Few of us choose when we die, but where we die can raise difficult legal consequences. Your family may face legal hardships when you die alone at home.

If you are the sole resident of your home and die in the home alone, several parties – including the local police – show up to remove your body and “police tape” your front door. This is the equivalent of having yellow and black “Crime Scene” tape around your home. Once this happens, if your family enters your home they could face criminal charges.

While the authorities will take steps to safeguard your pets, everything else in your home – from your jewelry and personal belongings to prescription drugs – are just waiting there for someone with less scruples than your family to break in and take for themselves. Meanwhile, any records or documents your family could use to collect your assets are locked up, possibly including your original Will and mail with statements and tax paperwork. Bugs appear, the trash starts to stink, even the rotten milk in your fridge will have time to fully evolve into a City Council member. Good Guys lose, Bad Guys win, and many of your postmortem plans get thrown into disarray.

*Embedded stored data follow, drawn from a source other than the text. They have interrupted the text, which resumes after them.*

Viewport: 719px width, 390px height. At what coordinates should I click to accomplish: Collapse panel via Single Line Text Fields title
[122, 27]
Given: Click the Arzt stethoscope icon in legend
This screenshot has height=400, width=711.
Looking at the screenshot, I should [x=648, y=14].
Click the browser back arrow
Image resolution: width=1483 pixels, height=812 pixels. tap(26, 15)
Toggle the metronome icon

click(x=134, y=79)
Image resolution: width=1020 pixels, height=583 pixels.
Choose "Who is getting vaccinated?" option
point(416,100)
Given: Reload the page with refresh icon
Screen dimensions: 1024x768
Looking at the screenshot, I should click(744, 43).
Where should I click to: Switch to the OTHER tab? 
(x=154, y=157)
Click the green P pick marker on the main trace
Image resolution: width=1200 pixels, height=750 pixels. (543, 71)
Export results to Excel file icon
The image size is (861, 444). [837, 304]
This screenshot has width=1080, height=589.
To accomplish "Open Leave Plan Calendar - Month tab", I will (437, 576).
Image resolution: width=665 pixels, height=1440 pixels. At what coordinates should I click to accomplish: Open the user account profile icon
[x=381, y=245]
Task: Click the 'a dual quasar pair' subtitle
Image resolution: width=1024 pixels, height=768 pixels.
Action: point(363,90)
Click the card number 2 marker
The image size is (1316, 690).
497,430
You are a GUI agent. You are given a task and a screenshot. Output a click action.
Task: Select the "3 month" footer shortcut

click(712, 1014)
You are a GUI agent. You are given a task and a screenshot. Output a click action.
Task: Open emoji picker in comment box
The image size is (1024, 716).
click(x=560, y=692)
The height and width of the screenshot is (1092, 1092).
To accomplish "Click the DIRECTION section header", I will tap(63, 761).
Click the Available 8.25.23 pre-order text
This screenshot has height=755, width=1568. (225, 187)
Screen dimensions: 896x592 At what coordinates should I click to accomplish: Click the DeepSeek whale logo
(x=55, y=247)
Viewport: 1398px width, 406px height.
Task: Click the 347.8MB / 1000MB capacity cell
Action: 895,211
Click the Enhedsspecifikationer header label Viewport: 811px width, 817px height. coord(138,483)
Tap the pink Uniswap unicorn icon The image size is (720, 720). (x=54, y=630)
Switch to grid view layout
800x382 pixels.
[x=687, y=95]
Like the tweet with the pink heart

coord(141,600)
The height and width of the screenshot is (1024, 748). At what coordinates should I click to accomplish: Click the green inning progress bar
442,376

Your next of kin or Executor will have the right to ask the local police precinct to open the apartment once the Court grants you access (I.e., after someone pays legal fees). But what if you don’t want your next of kin to gain entrance to your home and your Will is locked in there so your Executor cannot get a hold of it? Clearly, dying alone at home can be both a scary ending to your life and create big problems for your estate.

Here are tips to avoid problems that could arise if you die alone at home:

  1. If you know your death is impending and you are receiving home hospice, the care provider can set up paperwork to avoid lockouts after your passing.
  2. Leave your original Will with your Executor or current Emphasis on the word “current”: If your attorney is retired or deceased your Will may be anywhere from his basement to the offsite storage room of a law firm you have never heard of.
  3. When you are ready, have your valuable possessions removed from your home and stored with someone you trust. This includes larger sums of cash: Money has feet, and it is not choosy as to who it is going to take a walk with.

And even if you don’t die at home, give a set of keys to someone you can entrust them with, and if you live in an apartment building see what procedures are needed to have people you choose be able to access your apartment after your death. The more postmortem affairs you manage during your life, the less you will worry when the end of it is approaching.